Close to 300 neglected animals have been rescued from a Miller Place home infested with rodents and roaches, Suffolk County District Attorney Ray Tierney’s office announced Tuesday.
The DA office’s Biological, Environmental and Animal Safety Team (BEAST), which was established just this year, partnered with the Town of Brookhaven and the ASPCA to remove the hoarded animals from the vermin-infested home and bring them to safety.
“Thanks to our partnership with the Town of Brookhaven, we were alerted to the deplorable conditions these helpless animals were living in and we immediately took action,” Tierney said. “Through our partnerships with local government and rescue groups, we can work cohesively to ensure that these types of inhumane abuse of animals are addressed and those who participate in them are held accountable.”

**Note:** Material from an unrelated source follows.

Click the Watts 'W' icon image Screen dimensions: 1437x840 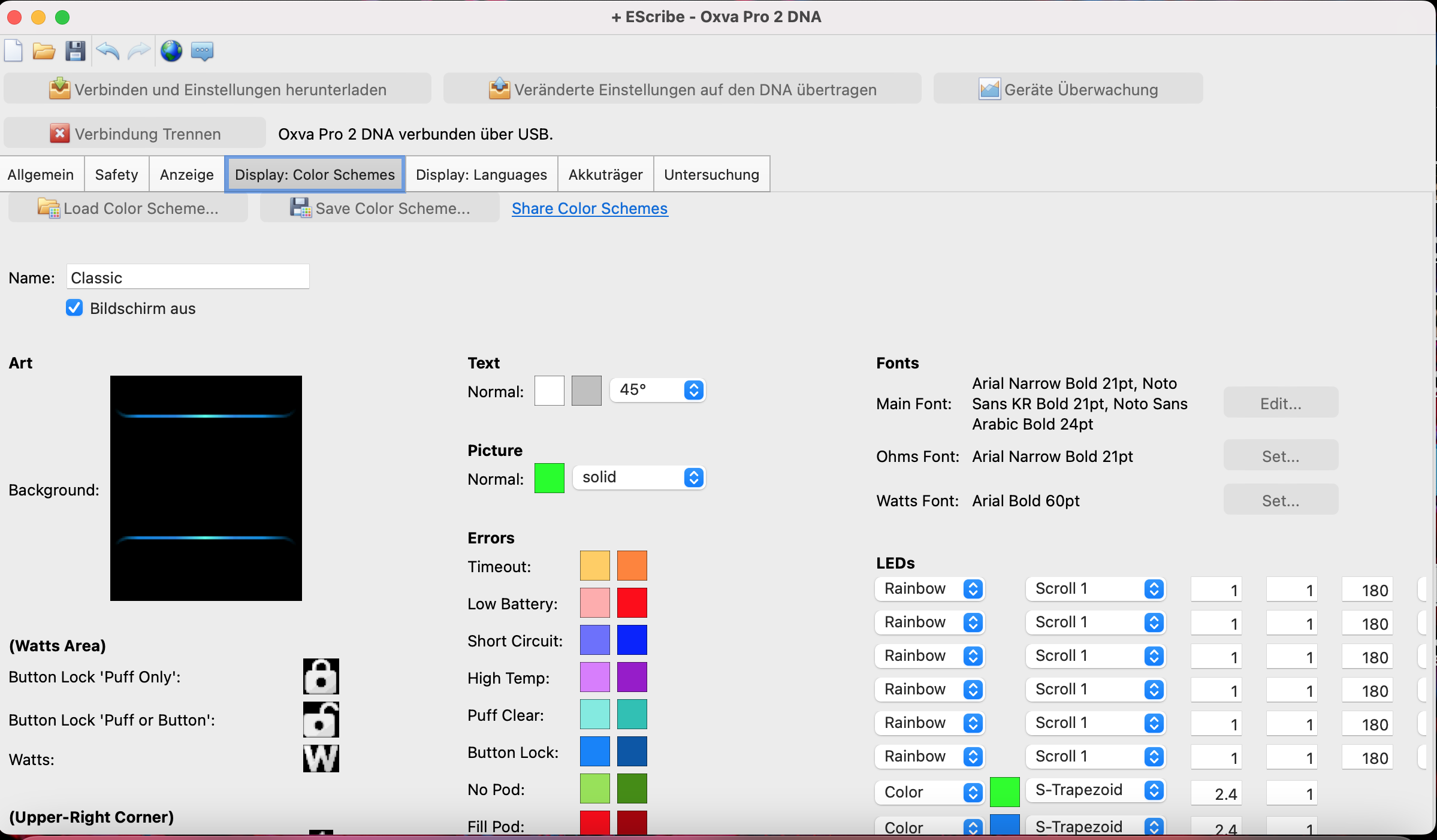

The homeowner, 51-year-old Karin M. Keyes, was charged with multiple counts of cruel confinement of animals under the Agriculture and Markets Law. BEAST Supervising Attorney Jed Painter is prosecuting the case. A lawyer for Keyes was not yet disclosed.

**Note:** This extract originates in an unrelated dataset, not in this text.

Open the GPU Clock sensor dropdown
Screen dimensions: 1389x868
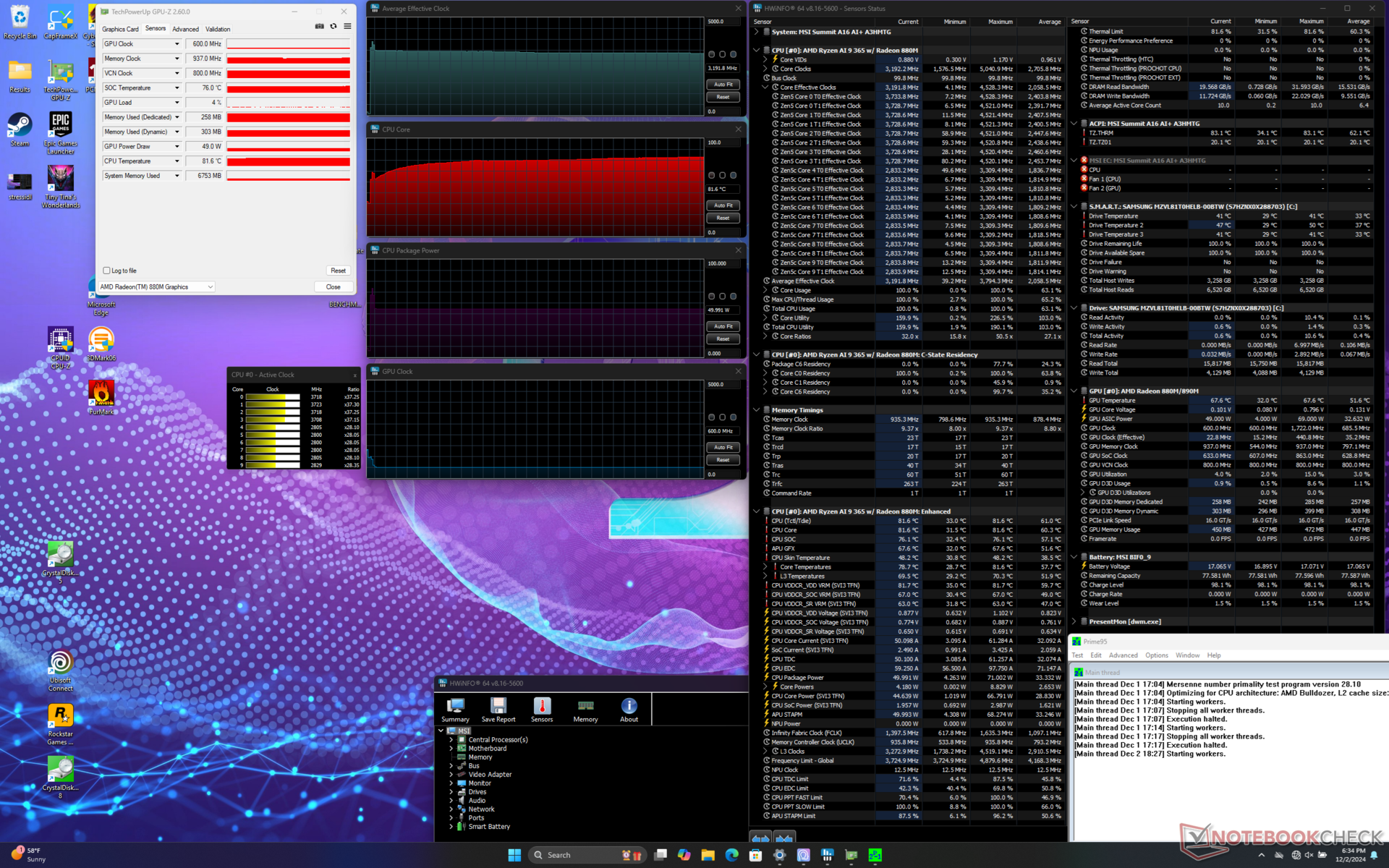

Officials from the district attorney’s office reported that the animals were found living in filth, many of them surrounded by their own waste. They estimated that thousands of cockroaches were crawling throughout the house.
The animals included 118 rabbits, 150 birds, 15 cats, seven tortoises, and three snakes, some of which were suffering medical conditions. The ASPCA helped to safely remove them and is now assisting with the forensics investigation, according to the DA’s office. The pets will all be transferred to animal welfare organizations throughout New York State to receive care.
“When ASPCA responders arrived on the property, it was clear that immediate intervention was necessary to remove hundreds of neglected animals from the inhumane and brutal conditions they were subjected to and provide them with expert care,” said Matt Bershadker, ASPCA president and CEO.
“The Suffolk County District Attorney’s Office has developed a task force dedicated to helping animals in need, and we commend them for prioritizing efforts to stop animal neglect and cruelty in their communities,” Bershadker added. “The ASPCA is proud to support their work by bringing these animals to safety and assisting the prosecutorial case through evidence collection, forensic exams, and legal and investigative support.”
The Town of Brookhaven first reported the issue on Oct. 1, when the operation to remove the animals began. The town has condemned the property and deemed it unlivable.